I recently watched David Cronenberg’s new movie, Cosmopolis, and shortly after doing so read the Don Delillo novel on which it’s based. I’ll have my review of the Delillo up in the next few days, but reading it made me think about what seems to me a key failure of much contemporary fiction.
The great fiction of the nineteenth century engaged with the world around it. It looked to the problems of its day and sought to capture and explore them. Authors such as Balzac or Zola weren’t afraid of life beyond their studios, nor Dickens or indeed Trollope. Later came writers such as Eliot, showing us fear in a handful of dust, Fitzgerald, capturing the spirit of an age, Dos Passos pushing at what the novel could do so as to better show the city around him, Orwell showing suburban despair, civil war and so much more. These are exciting writers.

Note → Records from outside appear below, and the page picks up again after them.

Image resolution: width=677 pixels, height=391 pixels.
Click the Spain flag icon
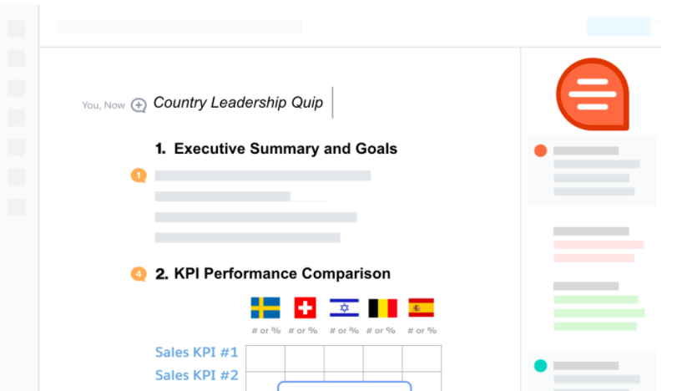[x=421, y=308]

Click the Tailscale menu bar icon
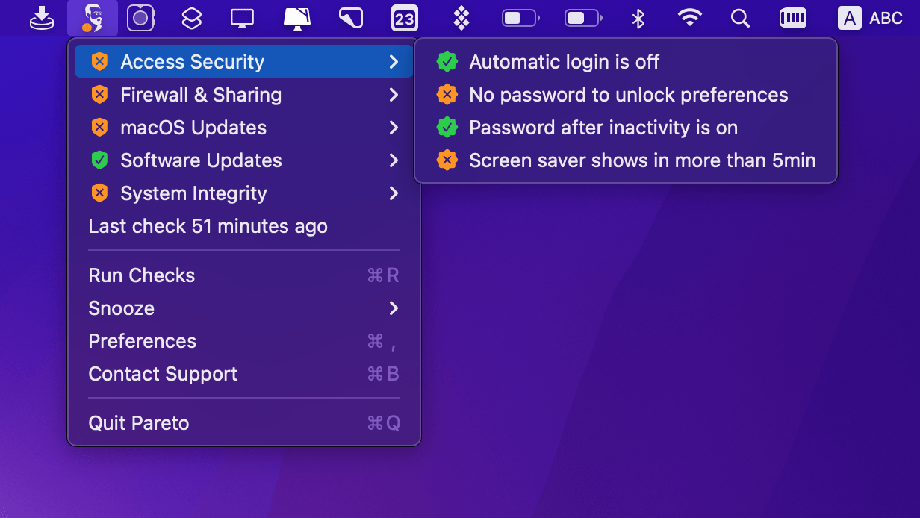tap(461, 18)
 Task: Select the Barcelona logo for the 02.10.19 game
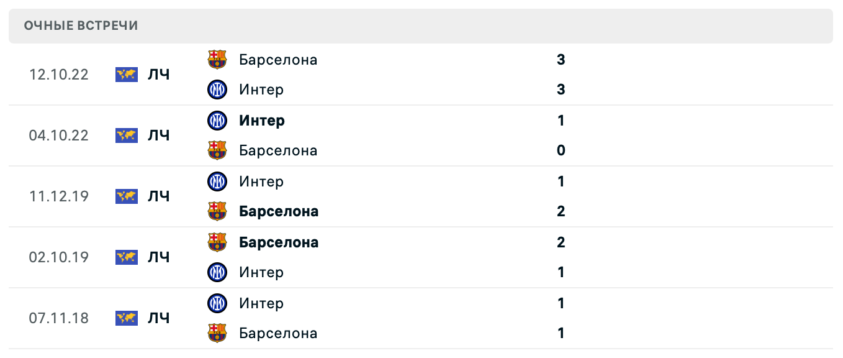point(217,242)
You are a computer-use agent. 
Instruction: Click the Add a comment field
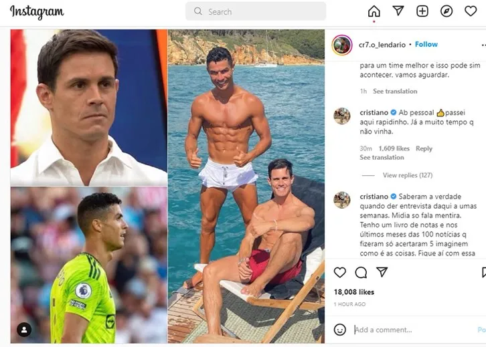[402, 330]
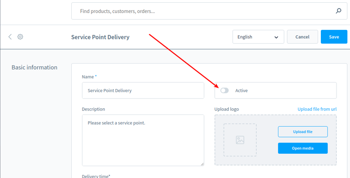Open settings via the gear icon

(20, 37)
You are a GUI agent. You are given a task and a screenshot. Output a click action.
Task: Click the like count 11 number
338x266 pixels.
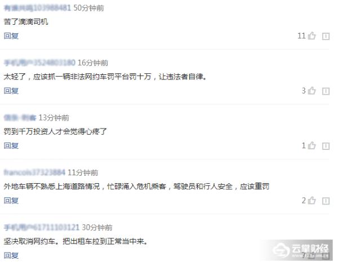click(x=301, y=36)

Cosmopolis, published in 2000, tries to capture our age. It tries to investigate how the world is changing around us and how the pace of that change seems to constantly accelerate. It explores the movement of value from the physical to the insubstantial, the virtual. It is flat and affectless, mirroring a time of surfaces and shallow sensation, but at the same time looks to deeper currents of information and the sense that we can be helplessly caught in vast forces of capital and history that though created by us seem somehow beyond our control.
Delillo doesn’t wholly succeed in his goals, but he tries. He sees the world around us and tries to say something about it, about our world, the one that can only exist right now and that never existed before and never will again. Most contemporary novelists avoid that challenge, setting their fictions in the recent past or a strangely timeless present that might as well be past. The Yips, to take one example, though published in 2012 is set in a prelapsarian 2006, already a historical novel.

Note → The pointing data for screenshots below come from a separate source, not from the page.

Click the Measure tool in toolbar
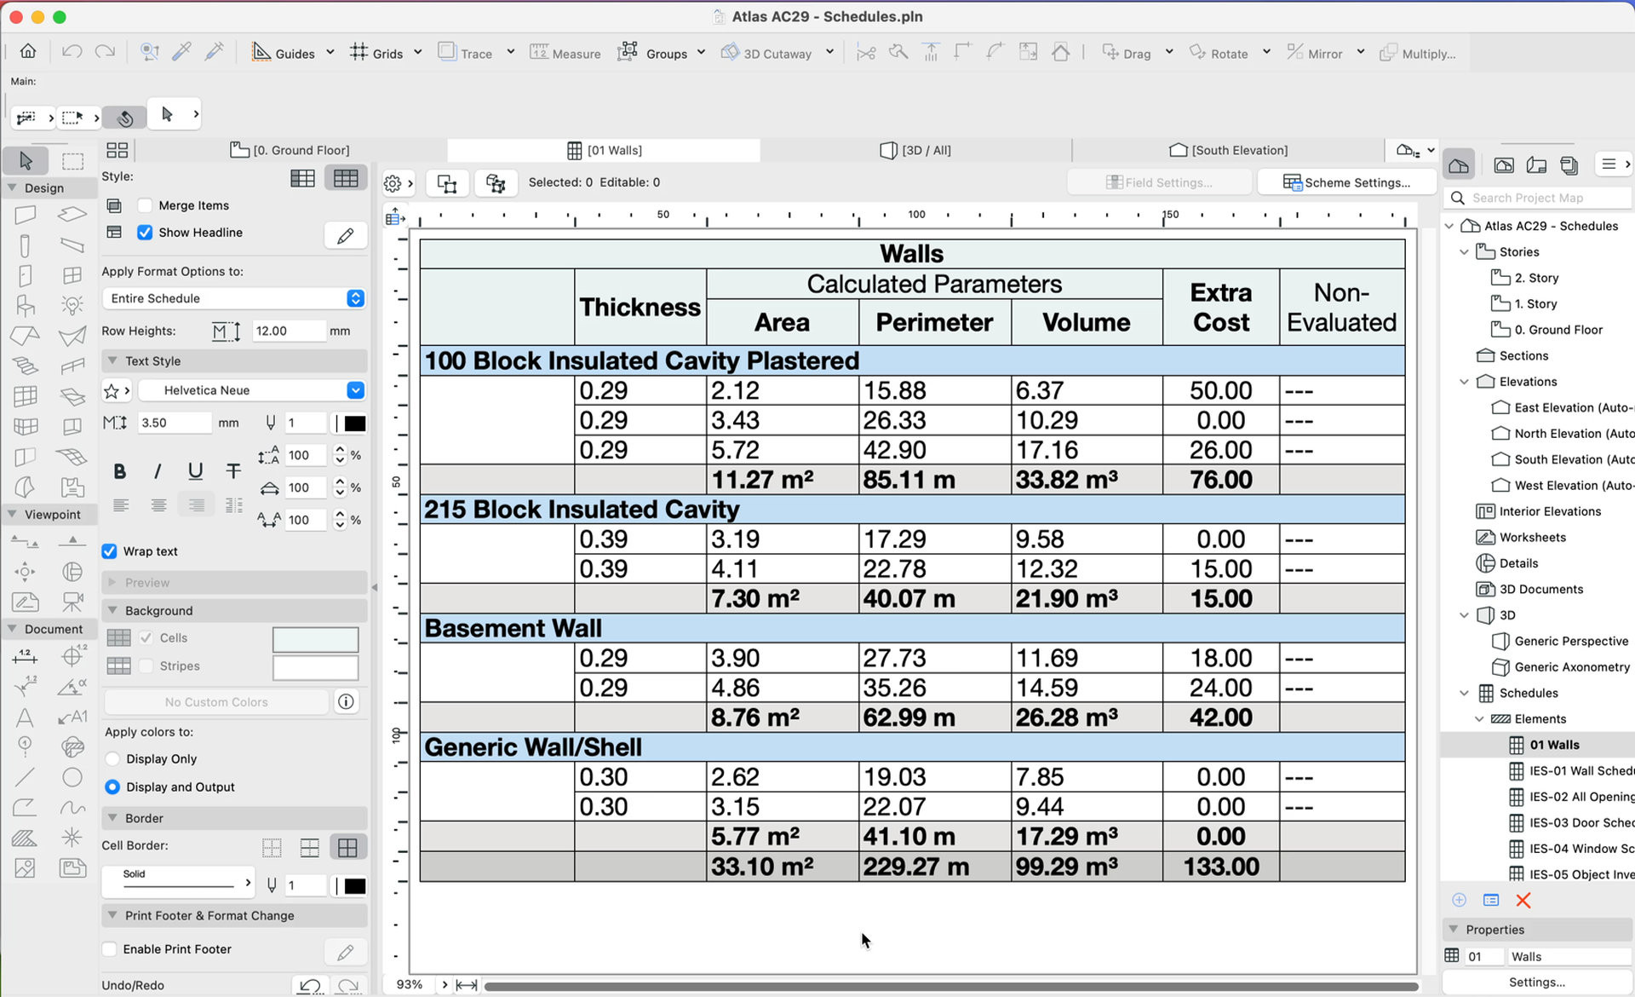 pos(565,53)
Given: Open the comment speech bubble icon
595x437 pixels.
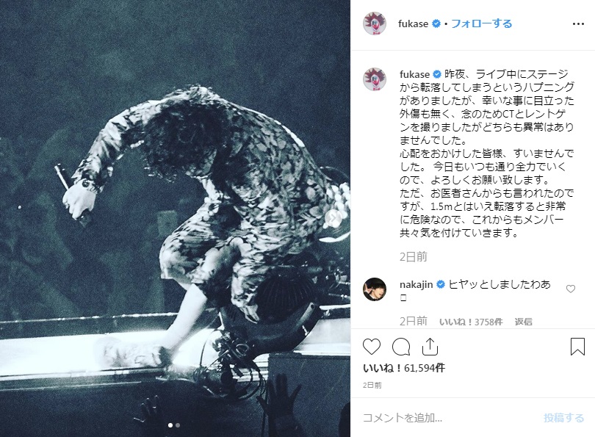Looking at the screenshot, I should click(x=401, y=347).
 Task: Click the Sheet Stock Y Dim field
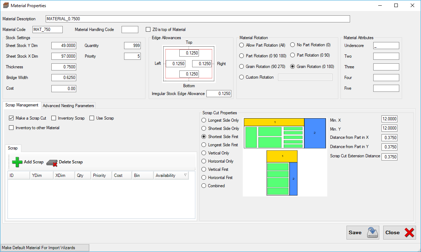point(64,46)
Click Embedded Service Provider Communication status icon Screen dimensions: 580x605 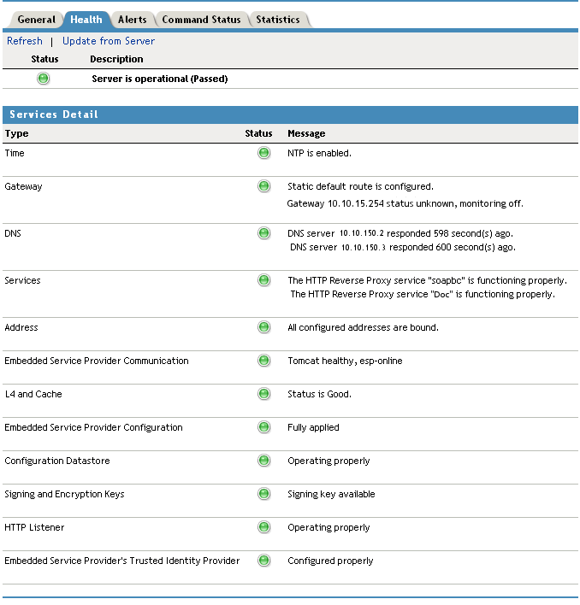click(x=264, y=361)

As I write this economies globally are adjusting to a painful “new normal”. The markets are spoken of as if some deity that must be appeased, with governments replaced where necessary with appointed officials imposing austerity regimes while their people flail around for lack of offered alternatives. At the same time, many of us have phones that double as computers, more powerful than those I owned in the 1980s or ’90s. I call up maps when walking in new places, routes appear on a screen showing me where I need to go. My CD collection is increasingly a record not of the music I like, but of the music I used to like before downloads became so readily purchasable.
As Paul Simon said more than two decades ago, this is an age of miracles and wonders. The fact he said that in the 1980s makes an obvious point, we always are and hopefully shall be for a long time yet in an age of miracles and wonders, but the details of those wonders change and the shape of our lives changes with them.

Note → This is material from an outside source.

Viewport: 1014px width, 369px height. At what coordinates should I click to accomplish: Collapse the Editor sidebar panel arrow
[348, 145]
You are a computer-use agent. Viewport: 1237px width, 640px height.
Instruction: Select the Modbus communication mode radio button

I’m not suggesting here that novelists should dwell on the flotsam of our lives, on twitter accounts and Greek bailouts (though nor am I saying that they shouldn’t). At the same time I am suggesting that the world has changed, and that to write about it as if it hadn’t is a form of creative cowardice. To write about a world where comfortably middle class people live comfortable lives much as they would have twenty years ago or even fifty years ago, without acknowledgement of how unrepresentative those lives have become, is a dereliction.
We live in a time in which, in the West, children can now expect a lower standard of living than their parents. A time too in which most families need two salaries to survive, but with widespread unemployment and where many jobs that do exist are part time or insecure. A time in which there is a great transfer of power and wealth from West to East, creating a sense of our own coming obsolescence (I write here from a Western perspective).
We live in a time of near-constant war, but war fought with drones in places where our news cameras do not go. We hear statistics, 30 suspected militants killed, but see no footage of bodies or burnt homes. We live in a time when protest has become seemingly irrelevant, and where governments can sometimes appear to owe more to distant millionaires and billionaires than their own peoples. We live in a time when banks commit offences most of us barely understand, or don’t understand at all, and which are somehow too large to ever be punished.
Not all of this is new, and not everything is bleak (it never is), but what it is is largely missing from the contemporary English language novel. Talking to the present risks being irrelevant tomorrow, but better that than never being relevant at all. John Lanchester may not have fully succeeded in his Capital, just as Delillo doesn’t fully succeed in Cosmopolis. At least though they haven’t just given up.